While the press was celebrating the United Auto Workers union’s win in a representation election at Volkswagen in Tennessee, it mostly ignored that other workers already represented by the UAW were in the process of voting the union out. A majority of Nissan employees at the company’s facility in Somerset, N.J., petitioned to decertify the UAW in early April, and the election was held on April 24.
We now know the results, and it wasn’t close. Of the 60 employees represented by the UAW, 37 voted against the union, and only 17 voted for it. The UAW tried to woo the Nissan workers by ratifying a new labor contract in the weeks between the decertification petition and the election, but it appears the contract did little to change workers’ minds. These workers had been represented by the UAW for four years — plenty of time to decide whether they thought they were getting their money’s worth for their membership.
You wouldn’t know it from the wall-to-wall positive media coverage, but the Nissan workers are actually more representative of national trends than the VW workers are. UAW membership declined last year to 370,000. It was nearly 400,000 in 2020, and it peaked at 1.5 million in 1970. The UAW has far more retired members than active members, and roughly the same number work for the University of California system as work for General Motors. The overall union membership rate in the U.S. last year was a record-low 10 percent, and it was only 6 percent in the private sector.

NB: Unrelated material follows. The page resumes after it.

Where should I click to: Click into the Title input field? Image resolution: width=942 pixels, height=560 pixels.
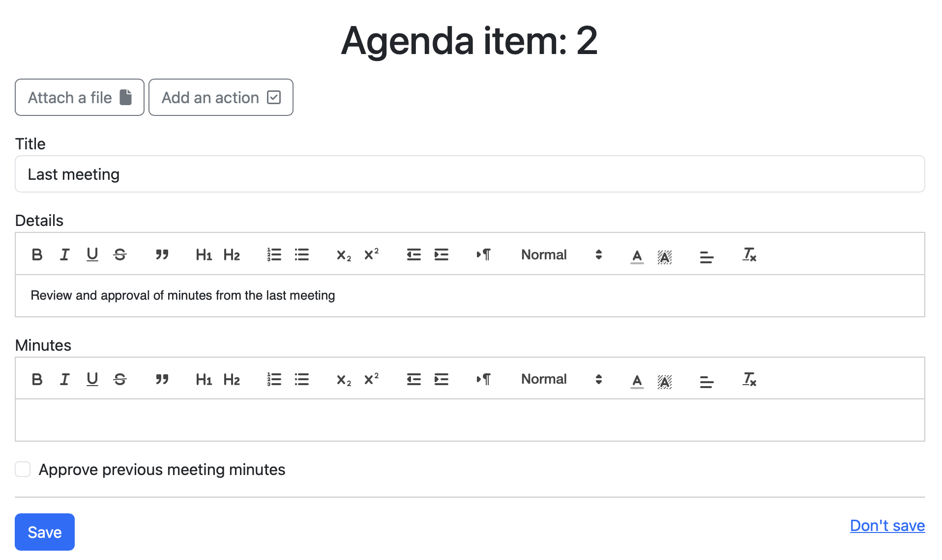click(470, 174)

In 2023, unions lost 110 decertification elections and won only 65. Despite constant talk of a union “resurgence” under the Biden administration, the number of decertification petitions filed with the National Labor Relations Board has increased from 240 in 2021 to 306 in 2023. To make it more difficult to decertify unions, Biden appointees to the NLRB have supported efforts to allow unionization through “card check” rather than secret ballot. The Nissan workers voted for decertification in a secret-ballot election.
As the National Right to Work Legal Defense Foundation, which supported the Nissan workers’ efforts, noted, this decertification vote is especially significant because New Jersey is not a right-to-work state. The Nissan contract required workers to pay dues to the UAW if they wanted to keep their jobs. Now, with the union decertified, workers will be able to spend that money as they see fit.
Conservatives should not be intimidated by the coordinated public-relations campaign portraying the UAW as on the rise. It is a corrupt, declining organization that uses workers’ dues to support the progressive political agenda, and conservatives should stand with workers, like those at Nissan in New Jersey, who want to free themselves from it.